I’ve been longing to make nasturtium butter ever since I read about it in a Jane Grigson book and have been waiting impatiently for the nasturtiums to flower. In the end I raided the gardens of a couple of friends as our plants were slow to oblige.
As for the cockle popcorn, it’s a revelation if you haven’t tried it: crisp-edged little morsels that taste of the sea. I used it here with sole but it makes a great snack or pre-dinner appetiser, especially with a glass of dry, chilled, sea-salty manzanilla sherry.
Lacking a lemon sole to sell me, our local fishmonger mused for a moment, took a closer look at me and suggested witch. He had the best of intentions.
Witch, also known as Torbay sole (purely for reasons of marketing, the name witch can be a hard sell), is a flounder from the same family as lemon sole and plaice. It can be very good value and it was the perfect basis for this dish, but any similar flatfish will do nicely.
Sole with Nasturtium Butter and Cockle Popcorn
2 sole fillets
2 tbsp plain flour
Salt and pepper, butter for frying
Lemon wedges, to serve
For the nasturtium butter:
100g butter, softened
3 tbsp nasturtium petals, chopped
Squeeze of lemon juice
For the cockle popcorn:
About 90g cooked cockles
2 heaped tbsp cornflour
Salt and pepper
Oil for frying
To make the nasturtium butter, chop the petals from the nasturtiums and mix them into the softened butter with a good grind of black pepper and a squeeze of lemon juice. Place on a sheet of plastic wrap and roll into a sausage shape, twisting the ends, and place in the fridge to firm up.
Put the flour on a plate and season it with salt and pepper. Dip the sole fillets into the flour so they’re lightly coated on both sides. Shake off the excess.

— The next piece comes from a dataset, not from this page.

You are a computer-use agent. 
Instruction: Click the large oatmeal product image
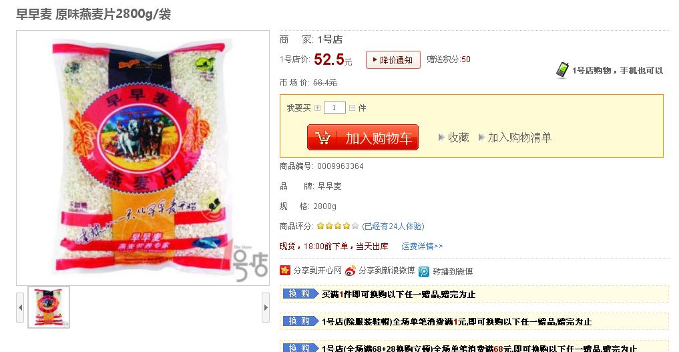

Heat a big knob of a butter on a medium heat in a frying pan big enough to hold both fillets of fish, and fry, skin-side down, until the edges of the fish turn white, a couple of minutes.
Carefully turn over and cook the other side for a minute or so. Remove, right side up, to heated plates. Cut a couple of slices of butter and put some on each fillet.
Any leftover butter can be frozen, well-wrapped, for a couple of months.
Meanwhile heat a couple of inches of sunflower oil in a wok or deep frying pan (or use a deep fat fryer if you have one, filling it to the correct level) until very hot.
Put the cornflour in a bowl, season well with salt and pepper and dredge the cockles through it.
Dust off the excess flour and put the cockles in the wok, cooking until golden brown and crisp. Remove with a slotted spoon, drain on kitchen paper and add to the plates of fish. Eat immediately with lemon wedges to squeeze over.